# RECORDS PROVIDED:
------------

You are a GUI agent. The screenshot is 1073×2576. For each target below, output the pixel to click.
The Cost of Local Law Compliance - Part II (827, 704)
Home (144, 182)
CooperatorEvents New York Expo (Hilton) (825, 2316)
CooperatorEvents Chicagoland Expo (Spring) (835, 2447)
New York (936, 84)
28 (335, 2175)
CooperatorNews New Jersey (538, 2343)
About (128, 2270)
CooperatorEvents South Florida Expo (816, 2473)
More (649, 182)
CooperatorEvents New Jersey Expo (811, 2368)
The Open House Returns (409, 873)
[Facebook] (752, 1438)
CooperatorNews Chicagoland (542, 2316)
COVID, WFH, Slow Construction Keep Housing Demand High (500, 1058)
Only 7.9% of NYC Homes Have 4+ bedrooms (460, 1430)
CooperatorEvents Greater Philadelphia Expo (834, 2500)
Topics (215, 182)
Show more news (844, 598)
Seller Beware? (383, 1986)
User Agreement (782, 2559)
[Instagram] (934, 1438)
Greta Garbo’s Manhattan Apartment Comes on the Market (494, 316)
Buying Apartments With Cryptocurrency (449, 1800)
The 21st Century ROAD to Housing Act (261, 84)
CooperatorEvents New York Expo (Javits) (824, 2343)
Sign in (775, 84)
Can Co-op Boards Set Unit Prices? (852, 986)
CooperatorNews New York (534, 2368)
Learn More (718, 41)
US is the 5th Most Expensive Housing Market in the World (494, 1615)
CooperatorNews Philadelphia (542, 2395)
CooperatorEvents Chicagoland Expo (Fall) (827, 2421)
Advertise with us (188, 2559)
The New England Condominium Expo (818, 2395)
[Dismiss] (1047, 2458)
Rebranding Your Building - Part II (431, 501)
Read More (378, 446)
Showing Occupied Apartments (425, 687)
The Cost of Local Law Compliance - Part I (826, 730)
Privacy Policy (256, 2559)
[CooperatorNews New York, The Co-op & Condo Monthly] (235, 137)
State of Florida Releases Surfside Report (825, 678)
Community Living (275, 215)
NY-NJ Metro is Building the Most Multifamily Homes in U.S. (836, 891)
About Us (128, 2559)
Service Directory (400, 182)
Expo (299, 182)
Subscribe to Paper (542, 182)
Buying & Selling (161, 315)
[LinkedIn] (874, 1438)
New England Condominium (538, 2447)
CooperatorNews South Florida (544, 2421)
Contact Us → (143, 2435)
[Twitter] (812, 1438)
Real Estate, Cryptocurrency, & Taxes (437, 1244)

------------

# WHAT YOU ARE ASKED TO DO:
Which lines above run from the one containing "Privacy Policy (256, 2559)" down to the one containing "[Twitter] (812, 1438)"? Repeat exactly those, both ends included, and nothing else.

# EXERCISE ANSWER:
Privacy Policy (256, 2559)
[CooperatorNews New York, The Co-op & Condo Monthly] (235, 137)
State of Florida Releases Surfside Report (825, 678)
Community Living (275, 215)
NY-NJ Metro is Building the Most Multifamily Homes in U.S. (836, 891)
About Us (128, 2559)
Service Directory (400, 182)
Expo (299, 182)
Subscribe to Paper (542, 182)
Buying & Selling (161, 315)
[LinkedIn] (874, 1438)
New England Condominium (538, 2447)
CooperatorNews South Florida (544, 2421)
Contact Us → (143, 2435)
[Twitter] (812, 1438)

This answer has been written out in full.